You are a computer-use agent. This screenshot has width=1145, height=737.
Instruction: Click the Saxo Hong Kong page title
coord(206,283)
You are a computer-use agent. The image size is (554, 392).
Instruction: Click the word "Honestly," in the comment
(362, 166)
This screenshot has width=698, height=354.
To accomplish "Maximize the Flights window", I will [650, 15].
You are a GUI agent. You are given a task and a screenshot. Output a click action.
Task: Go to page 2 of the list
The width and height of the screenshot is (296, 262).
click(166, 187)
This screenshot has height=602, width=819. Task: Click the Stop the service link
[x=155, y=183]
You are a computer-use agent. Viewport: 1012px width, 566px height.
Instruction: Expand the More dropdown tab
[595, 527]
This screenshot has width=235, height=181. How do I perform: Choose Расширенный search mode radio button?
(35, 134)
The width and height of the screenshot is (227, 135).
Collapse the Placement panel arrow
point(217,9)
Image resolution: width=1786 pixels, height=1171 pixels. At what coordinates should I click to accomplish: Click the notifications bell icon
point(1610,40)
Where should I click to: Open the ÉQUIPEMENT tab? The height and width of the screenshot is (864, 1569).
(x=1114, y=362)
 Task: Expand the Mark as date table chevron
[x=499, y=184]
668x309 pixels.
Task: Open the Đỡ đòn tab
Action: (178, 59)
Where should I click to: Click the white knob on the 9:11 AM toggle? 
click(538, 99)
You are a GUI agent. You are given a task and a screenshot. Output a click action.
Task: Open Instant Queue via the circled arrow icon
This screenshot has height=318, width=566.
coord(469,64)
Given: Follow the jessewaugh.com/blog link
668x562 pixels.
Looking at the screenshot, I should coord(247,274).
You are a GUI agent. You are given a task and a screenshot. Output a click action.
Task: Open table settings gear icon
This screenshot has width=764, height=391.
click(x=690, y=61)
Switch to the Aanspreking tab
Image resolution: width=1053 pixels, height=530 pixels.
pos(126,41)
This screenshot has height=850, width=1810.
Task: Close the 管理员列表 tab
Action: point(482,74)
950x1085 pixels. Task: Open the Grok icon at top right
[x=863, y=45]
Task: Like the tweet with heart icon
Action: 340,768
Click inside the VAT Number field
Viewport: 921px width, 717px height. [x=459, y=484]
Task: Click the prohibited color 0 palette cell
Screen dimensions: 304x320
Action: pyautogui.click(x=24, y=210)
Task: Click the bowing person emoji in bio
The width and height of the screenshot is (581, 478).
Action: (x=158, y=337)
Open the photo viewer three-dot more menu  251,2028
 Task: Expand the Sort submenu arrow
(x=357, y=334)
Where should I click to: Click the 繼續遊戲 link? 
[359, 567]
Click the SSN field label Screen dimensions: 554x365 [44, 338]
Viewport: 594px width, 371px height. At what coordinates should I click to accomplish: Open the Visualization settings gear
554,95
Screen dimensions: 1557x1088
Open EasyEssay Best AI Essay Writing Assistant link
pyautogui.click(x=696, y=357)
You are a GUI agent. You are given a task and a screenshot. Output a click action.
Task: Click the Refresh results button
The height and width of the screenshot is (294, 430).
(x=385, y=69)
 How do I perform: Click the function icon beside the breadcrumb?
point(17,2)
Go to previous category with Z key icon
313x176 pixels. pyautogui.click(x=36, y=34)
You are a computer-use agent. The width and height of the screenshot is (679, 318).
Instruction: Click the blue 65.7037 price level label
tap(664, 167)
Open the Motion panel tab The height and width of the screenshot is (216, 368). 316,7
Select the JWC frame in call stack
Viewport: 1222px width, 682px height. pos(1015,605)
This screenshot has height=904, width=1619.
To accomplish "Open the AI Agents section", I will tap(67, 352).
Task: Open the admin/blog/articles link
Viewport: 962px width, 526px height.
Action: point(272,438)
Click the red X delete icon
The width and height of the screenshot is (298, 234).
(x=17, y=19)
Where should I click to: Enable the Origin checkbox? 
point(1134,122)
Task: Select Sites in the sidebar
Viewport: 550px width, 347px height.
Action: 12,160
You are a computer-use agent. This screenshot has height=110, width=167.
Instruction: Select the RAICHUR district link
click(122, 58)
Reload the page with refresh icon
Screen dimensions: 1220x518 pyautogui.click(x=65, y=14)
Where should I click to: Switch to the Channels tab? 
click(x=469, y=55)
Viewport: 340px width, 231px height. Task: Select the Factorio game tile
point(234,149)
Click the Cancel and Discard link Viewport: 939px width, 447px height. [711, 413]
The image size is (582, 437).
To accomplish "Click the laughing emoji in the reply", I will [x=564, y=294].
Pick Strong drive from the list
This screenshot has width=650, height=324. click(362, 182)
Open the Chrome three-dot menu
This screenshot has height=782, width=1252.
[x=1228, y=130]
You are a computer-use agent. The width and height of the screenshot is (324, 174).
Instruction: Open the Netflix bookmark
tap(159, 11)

•••••

**What you need to do**:
Copy out all of the records above word for word, leaving nothing out and changing nothing.

**Response to this exercise**:
You are a computer-use agent. This screenshot has width=1145, height=737.
Instruction: Click the Saxo Hong Kong page title
coord(206,283)
You are a computer-use agent. The image size is (554, 392).
Instruction: Click the word "Honestly," in the comment
(362, 166)
This screenshot has width=698, height=354.
To accomplish "Maximize the Flights window", I will [650, 15].
You are a GUI agent. You are given a task and a screenshot. Output a click action.
Task: Go to page 2 of the list
The width and height of the screenshot is (296, 262).
click(166, 187)
This screenshot has height=602, width=819. Task: Click the Stop the service link
[x=155, y=183]
You are a computer-use agent. Viewport: 1012px width, 566px height.
Instruction: Expand the More dropdown tab
[595, 527]
This screenshot has width=235, height=181. How do I perform: Choose Расширенный search mode radio button?
(35, 134)
The width and height of the screenshot is (227, 135).
Collapse the Placement panel arrow
point(217,9)
Image resolution: width=1786 pixels, height=1171 pixels. At what coordinates should I click to accomplish: Click the notifications bell icon
point(1610,40)
Where should I click to: Open the ÉQUIPEMENT tab? The height and width of the screenshot is (864, 1569).
(x=1114, y=362)
 Task: Expand the Mark as date table chevron
[x=499, y=184]
668x309 pixels.
Task: Open the Đỡ đòn tab
Action: (178, 59)
Where should I click to: Click the white knob on the 9:11 AM toggle? 
click(538, 99)
You are a GUI agent. You are given a task and a screenshot. Output a click action.
Task: Open Instant Queue via the circled arrow icon
This screenshot has height=318, width=566.
coord(469,64)
Given: Follow the jessewaugh.com/blog link
668x562 pixels.
Looking at the screenshot, I should coord(247,274).
You are a GUI agent. You are given a task and a screenshot. Output a click action.
Task: Open table settings gear icon
This screenshot has width=764, height=391.
click(x=690, y=61)
Switch to the Aanspreking tab
Image resolution: width=1053 pixels, height=530 pixels.
pos(126,41)
This screenshot has height=850, width=1810.
Task: Close the 管理员列表 tab
Action: point(482,74)
950x1085 pixels. Task: Open the Grok icon at top right
[x=863, y=45]
Task: Like the tweet with heart icon
Action: 340,768
Click inside the VAT Number field
Viewport: 921px width, 717px height. [x=459, y=484]
Task: Click the prohibited color 0 palette cell
Screen dimensions: 304x320
Action: pyautogui.click(x=24, y=210)
Task: Click the bowing person emoji in bio
The width and height of the screenshot is (581, 478).
Action: (x=158, y=337)
Open the photo viewer three-dot more menu  251,2028
 Task: Expand the Sort submenu arrow
(x=357, y=334)
Where should I click to: Click the 繼續遊戲 link? 
[359, 567]
Click the SSN field label Screen dimensions: 554x365 [44, 338]
Viewport: 594px width, 371px height. At what coordinates should I click to accomplish: Open the Visualization settings gear
554,95
Screen dimensions: 1557x1088
Open EasyEssay Best AI Essay Writing Assistant link
pyautogui.click(x=696, y=357)
You are a GUI agent. You are given a task and a screenshot. Output a click action.
Task: Click the Refresh results button
The height and width of the screenshot is (294, 430).
(x=385, y=69)
 How do I perform: Click the function icon beside the breadcrumb?
point(17,2)
Go to previous category with Z key icon
313x176 pixels. pyautogui.click(x=36, y=34)
You are a computer-use agent. The width and height of the screenshot is (679, 318).
Instruction: Click the blue 65.7037 price level label
tap(664, 167)
Open the Motion panel tab The height and width of the screenshot is (216, 368). 316,7
Select the JWC frame in call stack
Viewport: 1222px width, 682px height. pos(1015,605)
This screenshot has height=904, width=1619.
To accomplish "Open the AI Agents section", I will tap(67, 352).
Task: Open the admin/blog/articles link
Viewport: 962px width, 526px height.
Action: point(272,438)
Click the red X delete icon
The width and height of the screenshot is (298, 234).
(x=17, y=19)
Where should I click to: Enable the Origin checkbox? 
point(1134,122)
Task: Select Sites in the sidebar
Viewport: 550px width, 347px height.
Action: 12,160
You are a computer-use agent. This screenshot has height=110, width=167.
Instruction: Select the RAICHUR district link
click(122, 58)
Reload the page with refresh icon
Screen dimensions: 1220x518 pyautogui.click(x=65, y=14)
Where should I click to: Switch to the Channels tab? 
click(x=469, y=55)
Viewport: 340px width, 231px height. Task: Select the Factorio game tile
point(234,149)
Click the Cancel and Discard link Viewport: 939px width, 447px height. [711, 413]
The image size is (582, 437).
To accomplish "Click the laughing emoji in the reply", I will [x=564, y=294].
Pick Strong drive from the list
This screenshot has width=650, height=324. click(362, 182)
Open the Chrome three-dot menu
This screenshot has height=782, width=1252.
[x=1228, y=130]
You are a computer-use agent. The width and height of the screenshot is (324, 174).
Instruction: Open the Netflix bookmark
tap(159, 11)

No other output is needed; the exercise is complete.